Huit mois après une motion de défiance portant sur Eve Szeftel, directrice de rédaction de Marianne, les tensions internes resurgissent. Un article dédié à la première année de Richard Ferrand au Conseil constitutionnel a été modifié suite à des échanges avec l’ensemble des actionnaires du groupe CMI France, selon une source interne.
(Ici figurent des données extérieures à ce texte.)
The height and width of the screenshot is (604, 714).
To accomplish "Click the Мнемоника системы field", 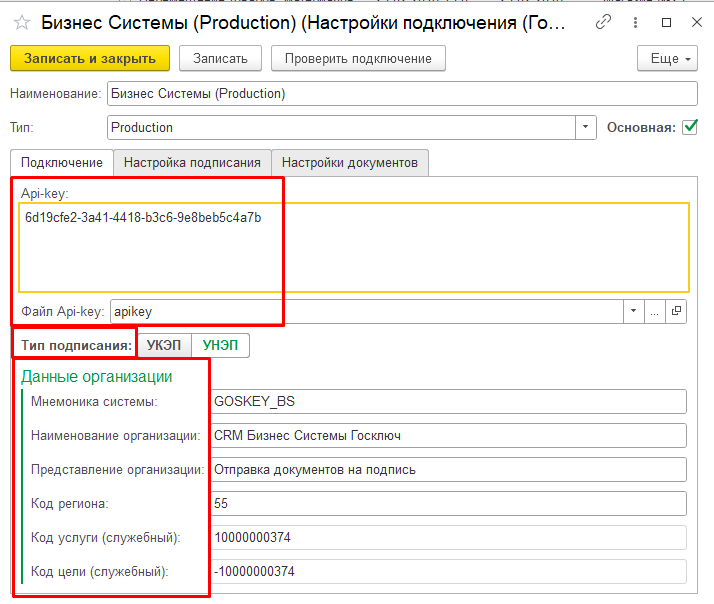I will (x=449, y=401).
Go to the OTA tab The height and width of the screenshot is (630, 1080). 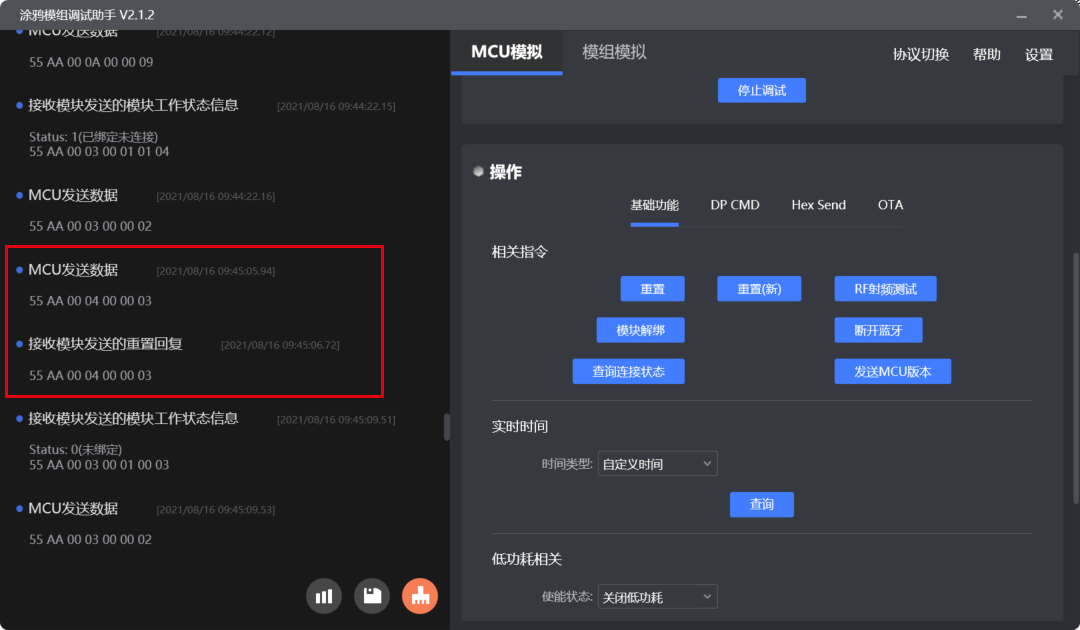click(x=890, y=205)
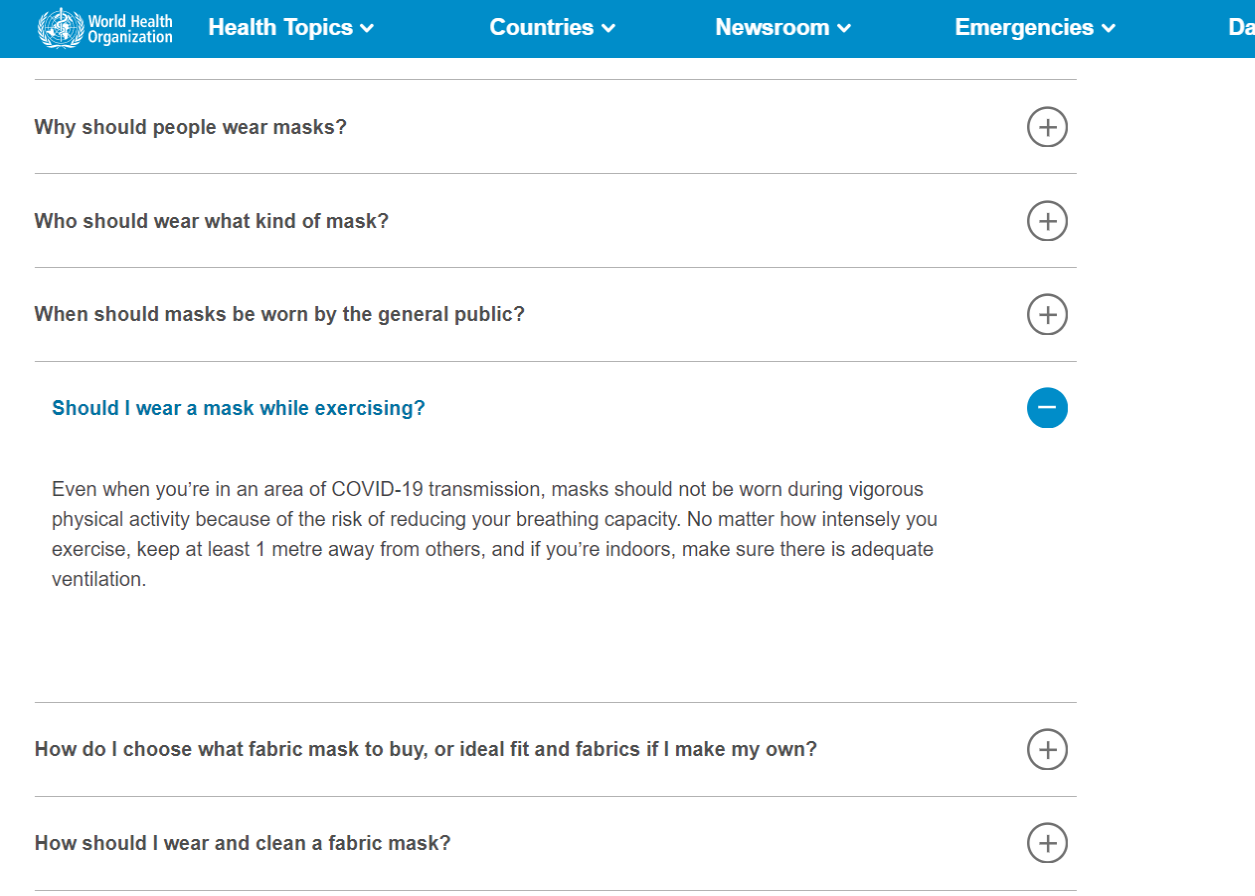Image resolution: width=1255 pixels, height=896 pixels.
Task: Expand plus icon for choosing fabric mask question
Action: tap(1047, 749)
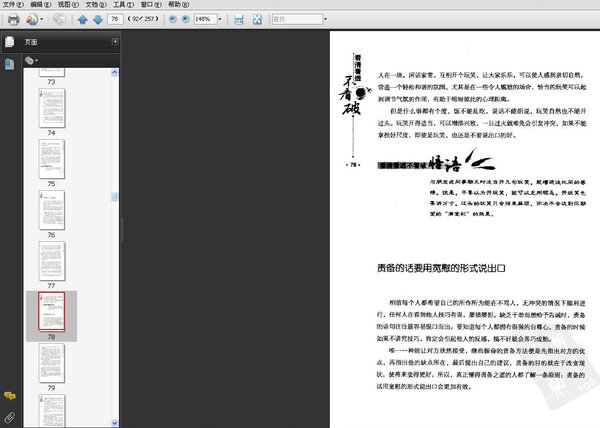Open the attachments paperclip panel
600x428 pixels.
coord(10,417)
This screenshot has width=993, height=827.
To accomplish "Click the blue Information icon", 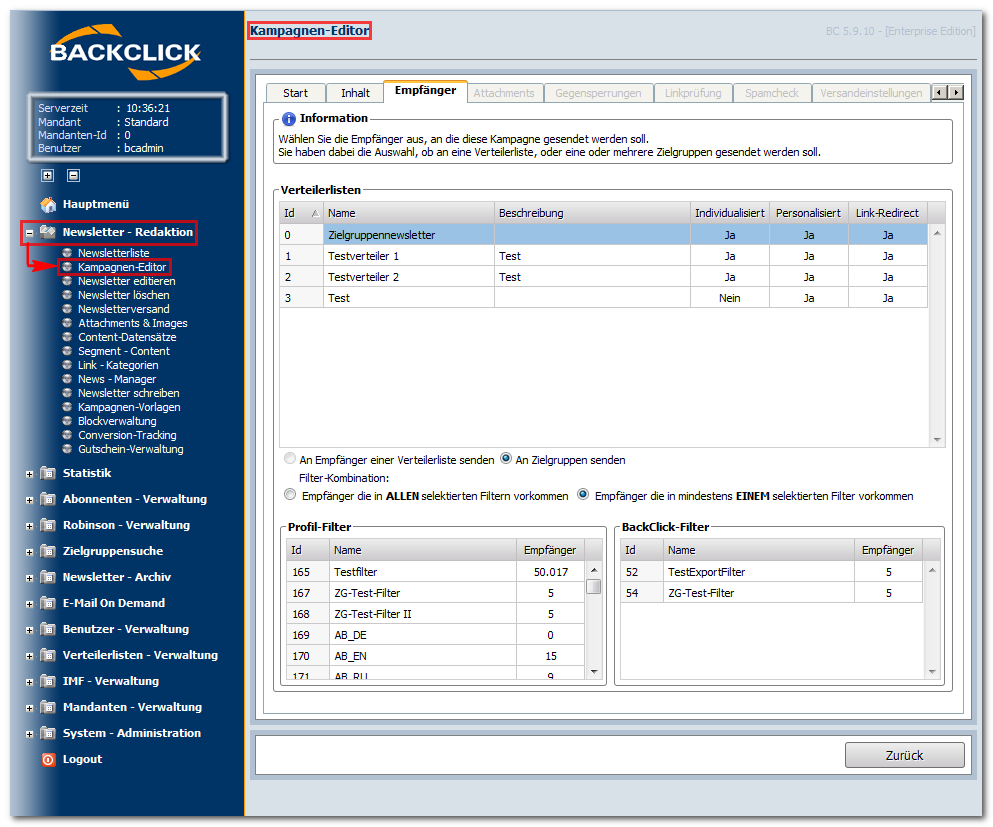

L’affaire a été mise en lumière lors d’une réunion de l’équipe le 6 mai. Les journalistes ont examiné la signature de l’enquête attribuée au pseudonyme Thomas Vallières, ainsi que des initiales « E.C. » pointant vers Etienne Campion. Selon Eve Szeftel, le journaliste avait refusé les corrections initialement demandées, jugées inadéquates en termes de règles éditoriales. Toutefois, plusieurs collègues assurent qu’il avait accepté des ajustements avant de réclamer l’annulation de sa signature après avoir appris l’intervention d’un actionnaire dans le contenu.
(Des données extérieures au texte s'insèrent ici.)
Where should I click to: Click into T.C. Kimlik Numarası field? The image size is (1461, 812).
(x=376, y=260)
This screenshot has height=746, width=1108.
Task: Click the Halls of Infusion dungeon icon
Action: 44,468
Un rapport interne attribué à Campion indique que Szeftel lui aurait reproché d’avoir été « piégée » par ce projet, soulignant qu’à Marianne, « on n’écrit pas sur Ferrand ». La directrice conteste fermement cette version : « Je n’ai jamais eu d’échanges avec CMI sur le fond des articles. Seul le marketing a pu intervenir sur la couverture. » Denis Olivennes, président du conseil de surveillance de CMI France, qualifie ces déclarations de « tissu de conneries ».
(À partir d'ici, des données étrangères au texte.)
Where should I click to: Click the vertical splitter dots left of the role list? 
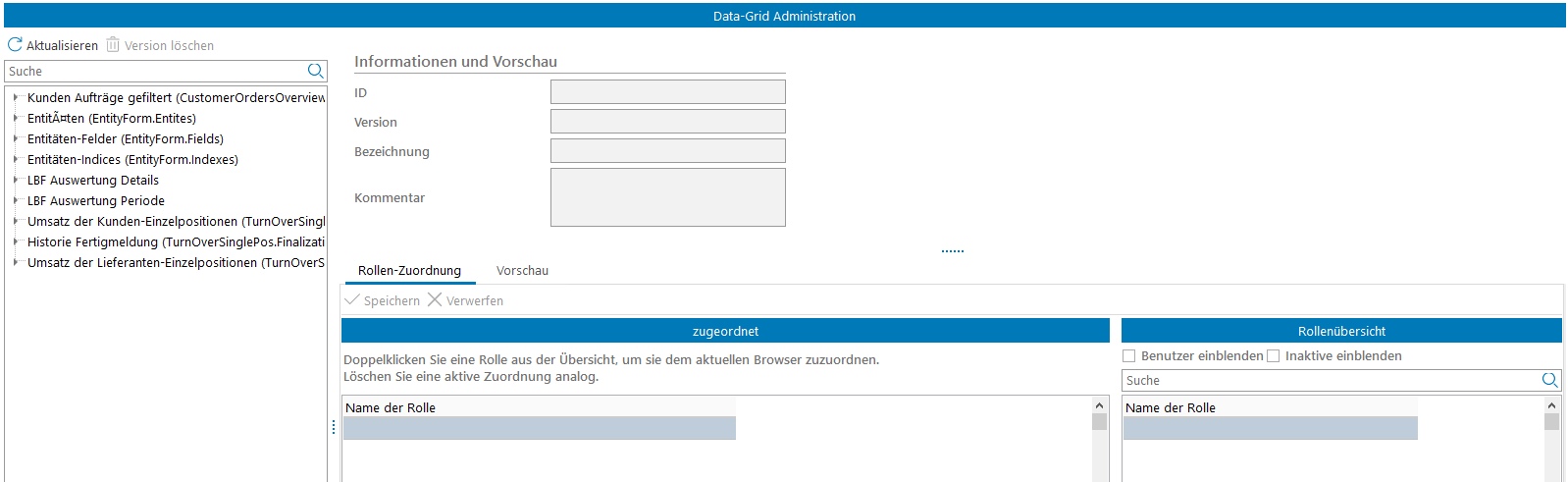(x=334, y=427)
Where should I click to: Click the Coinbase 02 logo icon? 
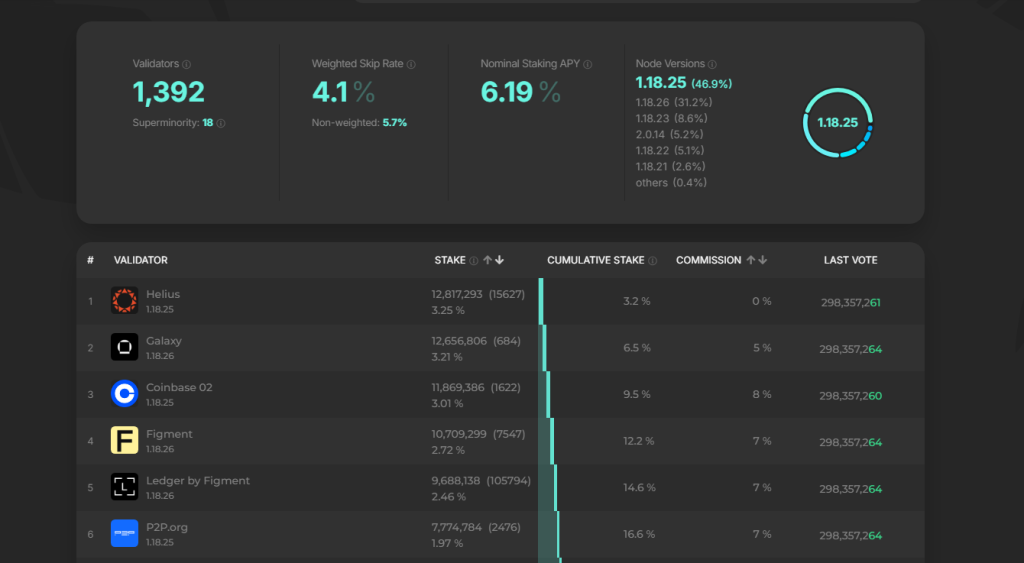click(x=124, y=394)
Cette crise s’inscrit dans un contexte récent : en mars dernier, un article signé par Szeftel sur l’extrême droite, les juifs et les insoumis avait suscité des inquiétudes en raison d’une proximité supposée avec son mari. À l’époque, 82 % des rédacteurs avaient adopté un courrier dénonçant des « accroches trompeuses » et une « tonalité partisane ». Aujourd’hui, Marianne vend environ 106 990 exemplaires par semaine, en baisse de près de 17 % comparée à l’année précédente.